Reading text:
As you can see, there are quite a few permutations of input conditions to check, but at least the most basic of functions can be validated fairly simply.

NEED TO UNDERSTAND THE CIRCUITRY TO DEBUG FAILURES AND FIX

If the card passes all its tests and we are pointing elsewhere in the machine for the source of the mystery oscillation of the Delay signal, we don't need the circuitry in this card. More likely, however, it is a problem in this card that must be diagnosed and repaired. Two 6213 cards, each failing in unique ways, suggests a couple of things to me. 

First, it suggests that these two cards are broken in their own ways and I will have to repair at least one to continue with the restoration. Second, it raises the concern that some catastrophic voltage excursion took place which damaged many cards. If that is the case it will be much harder to restore this system. 

I noticed that the rear of one of these cards has black magic marker on various solder pads - this may indicate that this was known to be bad and was being debugged by someone else. I hope it wasn't a 'junk' card meant for disposal that someone stuck in the machine when it was sold to the museum. 

Rear of 6213 card with black marker on some pads

REVERSE ENGINEERING THE CARD SUFFICIENTLY TO DEBUG

I don't have the card schematics and layout, but I do have two bookends that can help me reverse engineer the circuit so that I can figure out where it is going bad. 

The first bookend is the ALD (Automated Logic Diagram) of the 1130 which shows all the logic gates and their interconnections. There are flipflops (FF), And-Or-Invert (AOI) gates, And gates, Not gates, edge triggered inverters, single shots, switch debouncers and dot-OR 'gates' on the diagram for the card.

The second bookend is the physical card with its part numbers on the SLT cans and other components. These indicate which are AOI, FF or other functions for which there ARE circuit diagrams. Since I know the SLT can pin numbers for inputs and outputs, plus the card pin numbers for signals, I can beep out which cans are implementing each gate from the ALD.

The card has four pins that do not show up on the ALD, but they may have some connection to an internal state that would aid in debugging or checkout at the manufacturing plant even though not used inside the 1130 itself. If I can beep out those and relate them to the circuitry, it might let me observe some internal state more easily.

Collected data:
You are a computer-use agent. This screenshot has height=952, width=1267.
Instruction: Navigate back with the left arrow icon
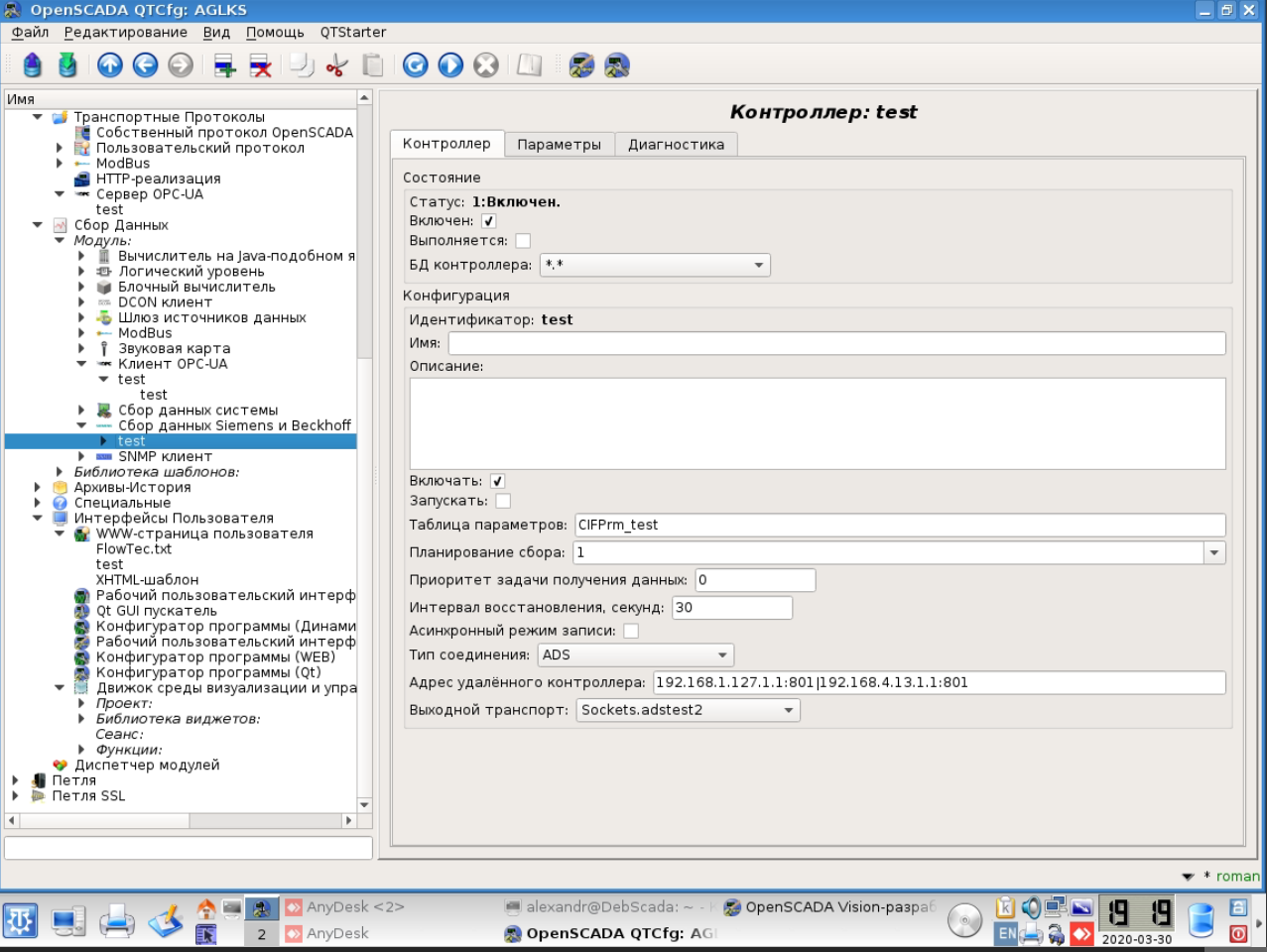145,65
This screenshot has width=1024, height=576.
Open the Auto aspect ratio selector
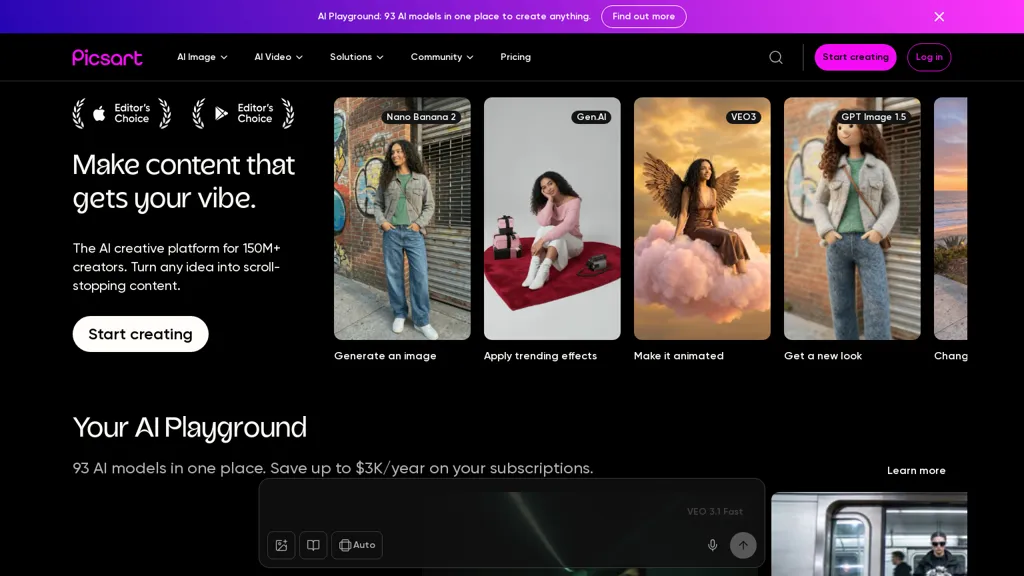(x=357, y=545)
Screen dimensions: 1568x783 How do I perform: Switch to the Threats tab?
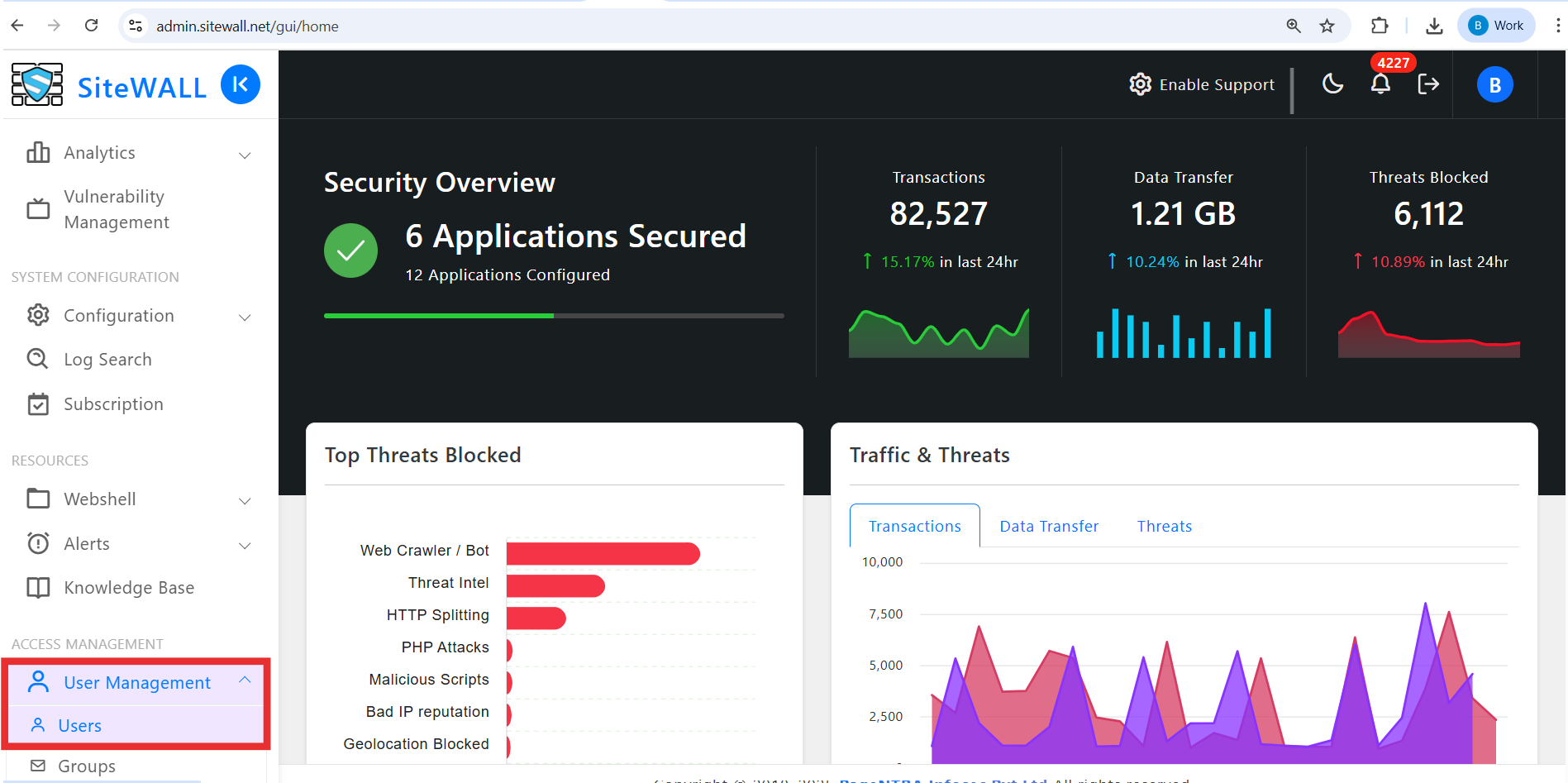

Tasks to complete:
- a) Decide whether each statement agrees with the text about the 6213 card, answering yes or no and quoting the deciding words: (i) The writer has the schematics and layout for the card. (ii) The ALD shows all the logic gates and how they are interconnected. (iii) The card has four pins that are absent from the ALD.
- b) Write the next part of the text about debugging the 6213 card, picking up after its final sentence.
The records were taken from a different source than the text.

Exercise responses:
- a)
(i) No: "I don't have the card schematics and layout"
(ii) Yes: "which shows all the logic gates and their interconnections"
(iii) Yes: "The card has four pins that do not show up on the ALD"

- b)
However, every single connection and pin from SLT cans or other components are accessible by touching the solder pad on the rear of the card. Thus, I can narrow down to the component(s) that are failing by varying my inputs and observing the the oscilloscope. 

If I do find bad components, I have the potential to repair the card. Other cards with different overall functions may have the same SLT can that is broken. If I can remove that from a donor card and substitute it for the defective can on this card, I could get it working. Since FFs, AOI and other cans are very common elements, this should be simple to do. 

The backstop, much harder, is to make a tiny PCB the size of the SLT can, using surface mount transistors, diodes, resistors etc as a replacement that can be put on the card in place of the failed can. There would be a time lag of two to three weeks for each can to be fabricated AND it wouldn't be original components in the machine. 

CLEANING UP THE TEST BOX AND GETTING NECESSARY CABLING

The SLT tester box I have had a modification made, introducing switches to break connections between the sockets for certain pins and the pins themselves in the card connector. The ones that were switched aren't the normal SLT power pins, so I really don't now why these mods were made.

I reversed them, so that now the sockets are all connected directly to the associated SLT connector pin. The sockets take a standard 4mm banana plug, of which I was in short supply. I have a suitable number on the way allowing me to cable up on Monday and do the testing. The banana plugs also fit into my bench power supplies, allowing a very convenient method of supplying power.

Wires with a banana plug will route various signals to a breadboard where I can implement pullup and pulldown resistors, add switches for signals I want to vary to put the card through its paces.